Composed Image Retrieval using Contrastive Learning and Task-oriented CLIP-based Features

Alberto Baldrati,Marco Bertini,Tiberio Uricchio,Alberto del Bimbo
2023-08-22
Abstract:Given a query composed of a reference image and a relative caption, the Composed Image Retrieval goal is to retrieve images visually similar to the reference one that integrates the modifications expressed by the caption. Given that recent research has demonstrated the efficacy of large-scale vision and language pre-trained (VLP) models in various tasks, we rely on features from the OpenAI CLIP model to tackle the considered task. We initially perform a task-oriented fine-tuning of both CLIP encoders using the element-wise sum of visual and textual features. Then, in the second stage, we train a Combiner network that learns to combine the image-text features integrating the bimodal information and providing combined features used to perform the retrieval. We use contrastive learning in both stages of training. Starting from the bare CLIP features as a baseline, experimental results show that the task-oriented fine-tuning and the carefully crafted Combiner network are highly effective and outperform more complex state-of-the-art approaches on FashionIQ and CIRR, two popular and challenging datasets for composed image retrieval. Code and pre-trained models are available at <a class="link-external link-https" href="https://github.com/ABaldrati/CLIP4Cir" rel="external noopener nofollow">this https URL</a>
Computer Vision and Pattern Recognition
What problem does this paper attempt to address?
The problem that this paper attempts to solve is how to retrieve images that are visually similar to the reference image and meet the modification requirements in the description when given a query containing a reference image and a relative description.
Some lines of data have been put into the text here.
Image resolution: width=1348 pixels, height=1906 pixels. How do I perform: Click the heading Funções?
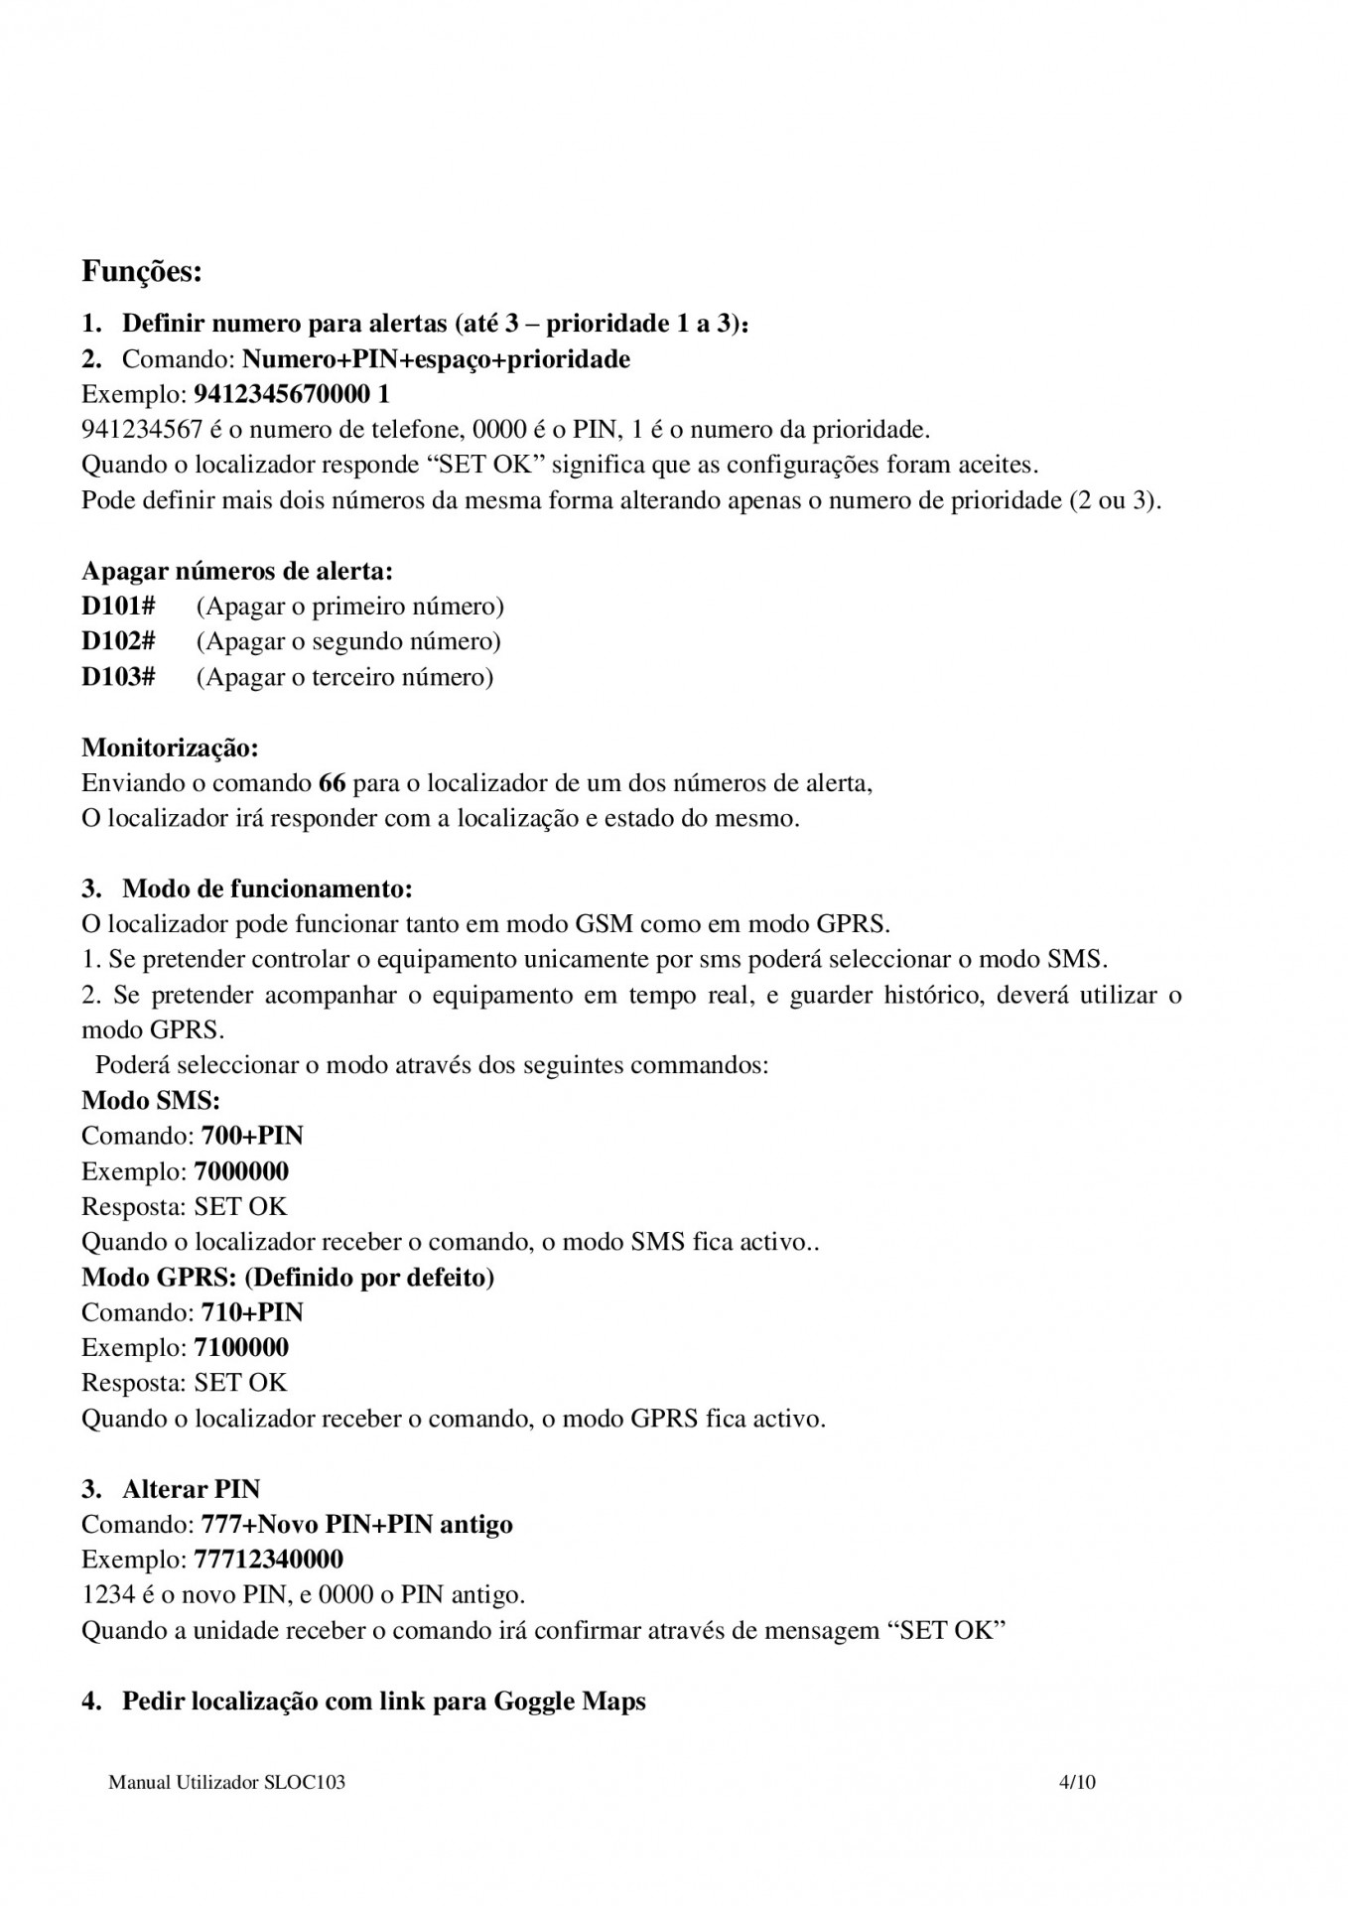pos(142,271)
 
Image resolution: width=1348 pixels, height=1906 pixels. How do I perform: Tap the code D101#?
pos(118,606)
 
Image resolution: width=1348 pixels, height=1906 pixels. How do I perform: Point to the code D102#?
pos(118,641)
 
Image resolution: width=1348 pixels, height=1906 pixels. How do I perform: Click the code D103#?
pos(118,677)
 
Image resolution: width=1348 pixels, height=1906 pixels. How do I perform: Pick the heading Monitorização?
pos(170,747)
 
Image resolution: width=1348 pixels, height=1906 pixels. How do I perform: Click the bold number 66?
pos(333,783)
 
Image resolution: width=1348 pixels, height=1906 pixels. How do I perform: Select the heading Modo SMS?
pos(151,1100)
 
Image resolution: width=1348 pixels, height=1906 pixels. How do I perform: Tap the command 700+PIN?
pos(252,1136)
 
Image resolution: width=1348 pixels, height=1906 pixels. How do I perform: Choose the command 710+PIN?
pos(252,1312)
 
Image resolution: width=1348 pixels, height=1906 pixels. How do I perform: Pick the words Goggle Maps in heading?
pos(570,1702)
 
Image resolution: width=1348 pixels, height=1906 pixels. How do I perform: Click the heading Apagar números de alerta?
pos(237,571)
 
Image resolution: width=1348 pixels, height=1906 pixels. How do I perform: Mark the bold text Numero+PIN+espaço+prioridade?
pos(436,359)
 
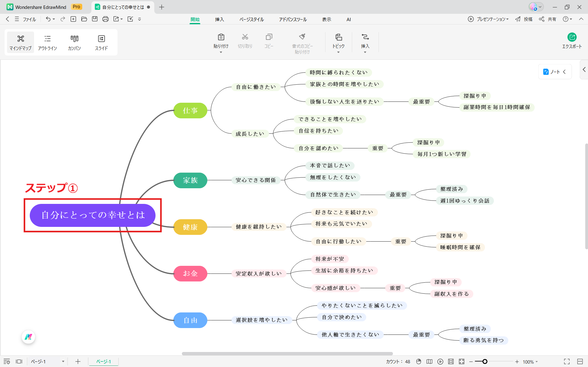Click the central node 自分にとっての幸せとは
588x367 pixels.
92,215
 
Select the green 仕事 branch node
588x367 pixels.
190,110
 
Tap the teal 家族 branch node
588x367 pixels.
190,180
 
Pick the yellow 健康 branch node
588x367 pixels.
190,227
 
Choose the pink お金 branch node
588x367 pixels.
190,273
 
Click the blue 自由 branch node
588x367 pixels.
190,320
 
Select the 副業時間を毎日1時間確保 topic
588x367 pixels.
497,107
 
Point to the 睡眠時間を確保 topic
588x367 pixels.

Specifically, the authors propose a method that combines contrastive learning and task - oriented CLIP features to achieve this goal. The following are the main contributions of the paper: 1. **Propose a new task - oriented fine - tuning scheme**: Through this scheme, large - scale pre - trained vision - language models can be adapted to the combined image retrieval task, aiming to reduce the mismatch between large - scale pre - training and downstream tasks. 2. **Propose a two - stage method**: The first stage is to perform task - oriented fine - tuning on the CLIP encoder to improve the additive property of the embedding space; the second stage is to train a combiner network from scratch starting from the task - oriented features, which can perform fine - grained fusion of image - text features. 3. **Solve the problem of handling aspect - ratio images**: Since the CLIP visual encoder can only input square pictures, the authors propose a new pre - processing pipeline, which helps to reduce the loss of content information in the image retrieval task. 4. **Conduct multiple qualitative experiments**: These experiments aim to show how the proposed method affects the feature distribution in the embedding space and the influence of pairwise feature distances on retrieval performance, and use the gradCAM technique to visualize the most significant image parts during the retrieval process. The paper proves through experiments on two standard and challenging datasets, FashionIQ and CIRR, that the proposed two - stage method achieves state - of - the - art results. This shows that through task - oriented fine - tuning and a carefully designed combiner network, large - scale pre - trained vision - language models can be effectively utilized to solve the combined image retrieval problem.